* _What to work on_
Print this span of the material below exactly: the line with "is (880, 503).", the line with "Image resolution: width=1080", and every line between them, but nothing else.

= = = =

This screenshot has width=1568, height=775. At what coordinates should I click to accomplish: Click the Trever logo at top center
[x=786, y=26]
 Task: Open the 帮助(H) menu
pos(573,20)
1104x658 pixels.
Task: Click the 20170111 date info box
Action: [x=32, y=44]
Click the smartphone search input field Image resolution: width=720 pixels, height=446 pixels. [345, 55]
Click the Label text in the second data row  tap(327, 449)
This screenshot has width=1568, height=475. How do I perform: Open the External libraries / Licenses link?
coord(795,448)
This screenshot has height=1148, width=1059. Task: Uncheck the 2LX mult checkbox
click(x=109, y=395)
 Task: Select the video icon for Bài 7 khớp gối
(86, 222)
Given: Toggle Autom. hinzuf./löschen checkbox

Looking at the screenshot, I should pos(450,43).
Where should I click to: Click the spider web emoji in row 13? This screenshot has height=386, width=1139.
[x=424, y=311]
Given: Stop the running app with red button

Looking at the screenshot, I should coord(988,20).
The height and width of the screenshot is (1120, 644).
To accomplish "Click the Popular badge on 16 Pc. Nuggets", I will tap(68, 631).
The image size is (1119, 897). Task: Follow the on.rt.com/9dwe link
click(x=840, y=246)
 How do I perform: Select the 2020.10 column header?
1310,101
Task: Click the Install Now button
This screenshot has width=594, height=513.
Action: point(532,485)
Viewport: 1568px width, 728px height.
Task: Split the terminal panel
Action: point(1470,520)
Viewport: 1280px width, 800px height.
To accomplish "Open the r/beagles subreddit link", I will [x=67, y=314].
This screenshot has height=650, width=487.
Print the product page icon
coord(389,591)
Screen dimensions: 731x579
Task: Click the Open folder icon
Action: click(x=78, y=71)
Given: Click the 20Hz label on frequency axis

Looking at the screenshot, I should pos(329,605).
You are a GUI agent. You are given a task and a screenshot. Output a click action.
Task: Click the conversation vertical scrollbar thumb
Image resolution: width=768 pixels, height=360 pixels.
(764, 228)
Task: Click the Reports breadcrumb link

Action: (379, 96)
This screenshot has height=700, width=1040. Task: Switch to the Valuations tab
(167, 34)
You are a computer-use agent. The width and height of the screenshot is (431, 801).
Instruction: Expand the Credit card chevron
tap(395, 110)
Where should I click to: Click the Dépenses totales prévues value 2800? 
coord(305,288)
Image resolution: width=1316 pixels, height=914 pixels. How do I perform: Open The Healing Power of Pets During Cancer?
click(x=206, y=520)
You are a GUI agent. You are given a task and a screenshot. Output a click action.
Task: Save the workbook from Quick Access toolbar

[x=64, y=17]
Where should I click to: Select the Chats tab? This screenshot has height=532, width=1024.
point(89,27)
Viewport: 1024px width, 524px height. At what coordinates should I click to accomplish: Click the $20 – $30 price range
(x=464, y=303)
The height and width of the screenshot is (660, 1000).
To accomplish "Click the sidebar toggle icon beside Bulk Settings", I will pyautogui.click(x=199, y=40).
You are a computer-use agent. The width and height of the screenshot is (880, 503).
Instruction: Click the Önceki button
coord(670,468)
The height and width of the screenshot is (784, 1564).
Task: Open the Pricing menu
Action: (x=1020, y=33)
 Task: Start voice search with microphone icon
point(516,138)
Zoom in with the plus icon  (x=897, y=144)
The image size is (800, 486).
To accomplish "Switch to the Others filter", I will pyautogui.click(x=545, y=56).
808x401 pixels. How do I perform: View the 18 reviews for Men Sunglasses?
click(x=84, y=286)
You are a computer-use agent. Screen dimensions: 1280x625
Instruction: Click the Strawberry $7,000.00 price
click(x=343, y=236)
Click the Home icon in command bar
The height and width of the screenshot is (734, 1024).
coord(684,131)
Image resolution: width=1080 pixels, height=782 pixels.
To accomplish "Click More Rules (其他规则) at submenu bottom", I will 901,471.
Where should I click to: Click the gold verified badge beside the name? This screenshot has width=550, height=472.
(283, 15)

= = = =

* _Task response_
You are a computer-use agent. The width and height of the screenshot is (880, 503).
Instruction: Click the Önceki button
coord(670,468)
The height and width of the screenshot is (784, 1564).
Task: Open the Pricing menu
Action: (x=1020, y=33)
 Task: Start voice search with microphone icon
point(516,138)
Zoom in with the plus icon  (x=897, y=144)
The image size is (800, 486).
To accomplish "Switch to the Others filter", I will pyautogui.click(x=545, y=56).
808x401 pixels. How do I perform: View the 18 reviews for Men Sunglasses?
click(x=84, y=286)
You are a computer-use agent. Screen dimensions: 1280x625
Instruction: Click the Strawberry $7,000.00 price
click(x=343, y=236)
Click the Home icon in command bar
The height and width of the screenshot is (734, 1024).
coord(684,131)
Image resolution: width=1080 pixels, height=782 pixels.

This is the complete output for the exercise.